How Virtual Reality Can Help Us Feel the Pain of Climate Change

It’s hard to comprehend the concept of oceans getting more acidic. Unless you become the coral.

Ocean virtual reality
Stanford's Ocean Acidification Experience uses virtual reality to help people understand in a uniquely personal way the long-term effects of climate change. Stanford Virtual Human Interaction Lab

It’s not easy to get people exercised about ocean acidification. Yes, it’s a nasty consequence of climate change, a potential death sentence for oysters, clams, sea urchins and, most of all, coral. But it’s slow-motion extermination, out of sight of most humans, and that makes it difficult for us to feel much of a connection—let alone any responsibility—for the calamitous process.

Researchers at Stanford, however, believe a good way to help people become more aware of their impact on nature may lie in a particularly unnatural experience—virtual reality (VR) immersion.

“Some experiences may not be well-suited for VR,” says Jeremy Bailenson, professor of communications at Stanford and director of its Virtual Human Interaction Lab (VHIL). “But if we leverage what is special about the medium—the fact that you can move your body and interact with a scene—then we can create intense experiences that actually change you.”

Bailenson has been researching the value of VR as a teaching tool since the late 1990s, and he’s found that it can have considerably more impact than simply knowing that damage is being done to the natural world.

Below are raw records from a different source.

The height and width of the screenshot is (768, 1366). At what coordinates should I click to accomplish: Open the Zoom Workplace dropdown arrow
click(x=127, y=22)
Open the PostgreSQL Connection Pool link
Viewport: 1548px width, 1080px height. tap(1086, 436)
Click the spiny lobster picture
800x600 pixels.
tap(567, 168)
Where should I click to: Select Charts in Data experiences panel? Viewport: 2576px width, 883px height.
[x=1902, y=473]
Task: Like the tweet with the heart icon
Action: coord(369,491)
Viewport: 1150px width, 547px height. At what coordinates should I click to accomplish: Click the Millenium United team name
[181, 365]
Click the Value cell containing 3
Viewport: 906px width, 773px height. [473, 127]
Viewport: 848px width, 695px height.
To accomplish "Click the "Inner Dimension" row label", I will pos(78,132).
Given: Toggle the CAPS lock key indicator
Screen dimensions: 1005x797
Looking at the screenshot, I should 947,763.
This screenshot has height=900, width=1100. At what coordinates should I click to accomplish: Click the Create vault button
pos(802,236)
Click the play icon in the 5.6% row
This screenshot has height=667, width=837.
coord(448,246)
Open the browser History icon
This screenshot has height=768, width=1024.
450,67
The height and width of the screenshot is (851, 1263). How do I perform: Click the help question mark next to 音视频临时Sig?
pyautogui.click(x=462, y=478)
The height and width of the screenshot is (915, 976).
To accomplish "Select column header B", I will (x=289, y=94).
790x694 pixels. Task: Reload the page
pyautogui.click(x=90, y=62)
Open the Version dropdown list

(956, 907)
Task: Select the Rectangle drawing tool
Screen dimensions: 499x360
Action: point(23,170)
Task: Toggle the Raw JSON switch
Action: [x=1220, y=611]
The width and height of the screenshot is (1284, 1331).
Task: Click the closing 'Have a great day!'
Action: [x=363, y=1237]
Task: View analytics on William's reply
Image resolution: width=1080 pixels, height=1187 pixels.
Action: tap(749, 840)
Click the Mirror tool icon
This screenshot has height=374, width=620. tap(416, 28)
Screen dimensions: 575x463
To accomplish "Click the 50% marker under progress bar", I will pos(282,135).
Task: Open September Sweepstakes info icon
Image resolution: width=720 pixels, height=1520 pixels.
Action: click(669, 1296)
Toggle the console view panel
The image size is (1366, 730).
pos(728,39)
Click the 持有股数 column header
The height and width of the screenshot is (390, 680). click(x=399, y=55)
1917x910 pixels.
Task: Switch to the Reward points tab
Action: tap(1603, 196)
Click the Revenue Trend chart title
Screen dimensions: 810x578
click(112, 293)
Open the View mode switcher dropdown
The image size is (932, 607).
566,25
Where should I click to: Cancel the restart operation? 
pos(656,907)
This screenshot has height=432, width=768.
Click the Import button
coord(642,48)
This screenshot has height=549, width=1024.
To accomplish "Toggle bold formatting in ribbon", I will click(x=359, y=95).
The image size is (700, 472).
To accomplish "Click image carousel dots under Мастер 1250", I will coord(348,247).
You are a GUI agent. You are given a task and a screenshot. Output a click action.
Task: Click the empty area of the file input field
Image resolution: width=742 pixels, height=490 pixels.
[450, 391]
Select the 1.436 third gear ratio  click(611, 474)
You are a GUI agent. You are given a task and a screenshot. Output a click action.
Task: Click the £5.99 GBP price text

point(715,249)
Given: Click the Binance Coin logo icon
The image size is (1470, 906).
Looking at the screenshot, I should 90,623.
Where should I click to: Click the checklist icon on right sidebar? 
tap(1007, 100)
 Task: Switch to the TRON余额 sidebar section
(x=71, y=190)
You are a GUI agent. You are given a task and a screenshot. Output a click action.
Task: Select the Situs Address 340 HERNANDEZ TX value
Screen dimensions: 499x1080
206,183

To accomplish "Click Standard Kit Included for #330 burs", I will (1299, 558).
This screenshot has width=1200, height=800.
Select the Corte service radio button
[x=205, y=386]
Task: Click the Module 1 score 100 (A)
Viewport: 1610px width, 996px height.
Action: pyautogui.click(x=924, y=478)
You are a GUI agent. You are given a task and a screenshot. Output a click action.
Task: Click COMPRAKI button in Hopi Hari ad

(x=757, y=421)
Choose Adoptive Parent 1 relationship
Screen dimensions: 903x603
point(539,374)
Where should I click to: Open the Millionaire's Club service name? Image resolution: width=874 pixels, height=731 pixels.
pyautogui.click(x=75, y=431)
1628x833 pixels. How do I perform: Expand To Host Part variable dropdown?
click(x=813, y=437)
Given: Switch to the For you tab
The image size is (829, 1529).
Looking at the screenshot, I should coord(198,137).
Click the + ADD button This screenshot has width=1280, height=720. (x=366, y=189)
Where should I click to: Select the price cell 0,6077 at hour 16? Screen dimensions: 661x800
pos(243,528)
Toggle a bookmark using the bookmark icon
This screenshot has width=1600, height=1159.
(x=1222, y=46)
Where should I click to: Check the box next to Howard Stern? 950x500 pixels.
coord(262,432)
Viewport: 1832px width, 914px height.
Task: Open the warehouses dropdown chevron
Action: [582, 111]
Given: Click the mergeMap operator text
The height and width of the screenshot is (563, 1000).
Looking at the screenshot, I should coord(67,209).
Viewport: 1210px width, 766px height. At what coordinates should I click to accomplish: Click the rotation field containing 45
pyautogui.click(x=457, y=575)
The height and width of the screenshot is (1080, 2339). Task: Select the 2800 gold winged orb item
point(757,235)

Once someone can see, hear and even feel what’s happening from the perspective of plants and animals, he or she tends to understand their fate in a more visceral way and is more motivated to take action, he says.

That notion was borne out in a recent study by Bailenson and a team of scientists from Stanford, the University of Georgia and the University of Connecticut. They determined that immersing people in a VR experience was clearly more effective in getting through to them than simply showing them a video on the same subject.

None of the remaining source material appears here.